Rewrite the listing below, swapping each occurrence of "checkbox" for "check box" and changing nothing else.

Entries from a dataset

+-------+

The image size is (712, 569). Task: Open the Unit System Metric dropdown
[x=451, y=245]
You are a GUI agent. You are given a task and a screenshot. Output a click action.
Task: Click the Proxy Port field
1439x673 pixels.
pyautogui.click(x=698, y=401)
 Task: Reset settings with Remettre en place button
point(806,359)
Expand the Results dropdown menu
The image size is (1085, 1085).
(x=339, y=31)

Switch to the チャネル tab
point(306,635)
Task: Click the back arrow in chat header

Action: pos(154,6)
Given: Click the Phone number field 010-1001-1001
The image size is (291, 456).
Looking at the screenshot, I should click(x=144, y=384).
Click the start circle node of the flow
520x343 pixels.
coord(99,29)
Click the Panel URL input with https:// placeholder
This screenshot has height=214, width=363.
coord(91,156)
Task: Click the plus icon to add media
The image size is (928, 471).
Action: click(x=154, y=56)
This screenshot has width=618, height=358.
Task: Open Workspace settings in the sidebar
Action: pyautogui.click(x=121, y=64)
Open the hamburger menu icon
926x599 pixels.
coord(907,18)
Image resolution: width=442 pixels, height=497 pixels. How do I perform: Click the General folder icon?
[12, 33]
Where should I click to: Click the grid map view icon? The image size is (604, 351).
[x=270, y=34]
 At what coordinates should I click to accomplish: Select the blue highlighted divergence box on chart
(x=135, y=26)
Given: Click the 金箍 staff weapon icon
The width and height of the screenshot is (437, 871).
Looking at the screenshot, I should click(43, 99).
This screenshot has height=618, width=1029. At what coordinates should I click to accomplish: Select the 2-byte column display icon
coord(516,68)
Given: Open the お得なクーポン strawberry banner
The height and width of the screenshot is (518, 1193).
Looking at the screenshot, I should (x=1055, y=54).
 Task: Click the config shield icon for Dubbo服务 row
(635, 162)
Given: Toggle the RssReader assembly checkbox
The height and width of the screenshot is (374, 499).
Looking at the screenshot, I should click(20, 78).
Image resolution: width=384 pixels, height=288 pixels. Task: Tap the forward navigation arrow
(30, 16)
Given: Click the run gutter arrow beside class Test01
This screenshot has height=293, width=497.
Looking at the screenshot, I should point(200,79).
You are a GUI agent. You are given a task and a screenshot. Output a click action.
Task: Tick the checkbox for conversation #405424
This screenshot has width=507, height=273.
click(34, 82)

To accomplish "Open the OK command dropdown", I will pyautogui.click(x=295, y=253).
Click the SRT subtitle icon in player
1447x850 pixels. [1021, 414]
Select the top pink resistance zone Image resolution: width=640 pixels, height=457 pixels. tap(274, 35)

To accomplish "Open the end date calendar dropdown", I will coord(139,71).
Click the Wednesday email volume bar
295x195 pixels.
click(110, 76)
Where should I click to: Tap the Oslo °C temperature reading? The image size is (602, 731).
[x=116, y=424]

+-------+

_WRITTEN SOLUTION_
The image size is (712, 569). Task: Open the Unit System Metric dropdown
[x=451, y=245]
You are a GUI agent. You are given a task and a screenshot. Output a click action.
Task: Click the Proxy Port field
1439x673 pixels.
pyautogui.click(x=698, y=401)
 Task: Reset settings with Remettre en place button
point(806,359)
Expand the Results dropdown menu
The image size is (1085, 1085).
(x=339, y=31)

Switch to the チャネル tab
point(306,635)
Task: Click the back arrow in chat header

Action: pos(154,6)
Given: Click the Phone number field 010-1001-1001
The image size is (291, 456).
Looking at the screenshot, I should click(x=144, y=384).
Click the start circle node of the flow
520x343 pixels.
coord(99,29)
Click the Panel URL input with https:// placeholder
This screenshot has height=214, width=363.
coord(91,156)
Task: Click the plus icon to add media
The image size is (928, 471).
Action: click(x=154, y=56)
This screenshot has width=618, height=358.
Task: Open Workspace settings in the sidebar
Action: pyautogui.click(x=121, y=64)
Open the hamburger menu icon
926x599 pixels.
coord(907,18)
Image resolution: width=442 pixels, height=497 pixels. How do I perform: Click the General folder icon?
[12, 33]
Where should I click to: Click the grid map view icon? The image size is (604, 351).
[x=270, y=34]
 At what coordinates should I click to accomplish: Select the blue highlighted divergence box on chart
(x=135, y=26)
Given: Click the 金箍 staff weapon icon
The width and height of the screenshot is (437, 871).
Looking at the screenshot, I should click(43, 99).
This screenshot has height=618, width=1029. At what coordinates should I click to accomplish: Select the 2-byte column display icon
coord(516,68)
Given: Open the お得なクーポン strawberry banner
The height and width of the screenshot is (518, 1193).
Looking at the screenshot, I should (x=1055, y=54).
 Task: Click the config shield icon for Dubbo服务 row
(635, 162)
Given: Toggle the RssReader assembly check box
The height and width of the screenshot is (374, 499).
Looking at the screenshot, I should click(20, 78).
Image resolution: width=384 pixels, height=288 pixels. Task: Tap the forward navigation arrow
(30, 16)
Given: Click the run gutter arrow beside class Test01
This screenshot has height=293, width=497.
Looking at the screenshot, I should point(200,79).
You are a GUI agent. You are given a task and a screenshot. Output a click action.
Task: Tick the check box for conversation #405424
This screenshot has width=507, height=273.
click(34, 82)

To accomplish "Open the OK command dropdown", I will pyautogui.click(x=295, y=253).
Click the SRT subtitle icon in player
1447x850 pixels. [1021, 414]
Select the top pink resistance zone Image resolution: width=640 pixels, height=457 pixels. tap(274, 35)

To accomplish "Open the end date calendar dropdown", I will coord(139,71).
Click the Wednesday email volume bar
295x195 pixels.
click(110, 76)
Where should I click to: Tap the Oslo °C temperature reading? The image size is (602, 731).
[x=116, y=424]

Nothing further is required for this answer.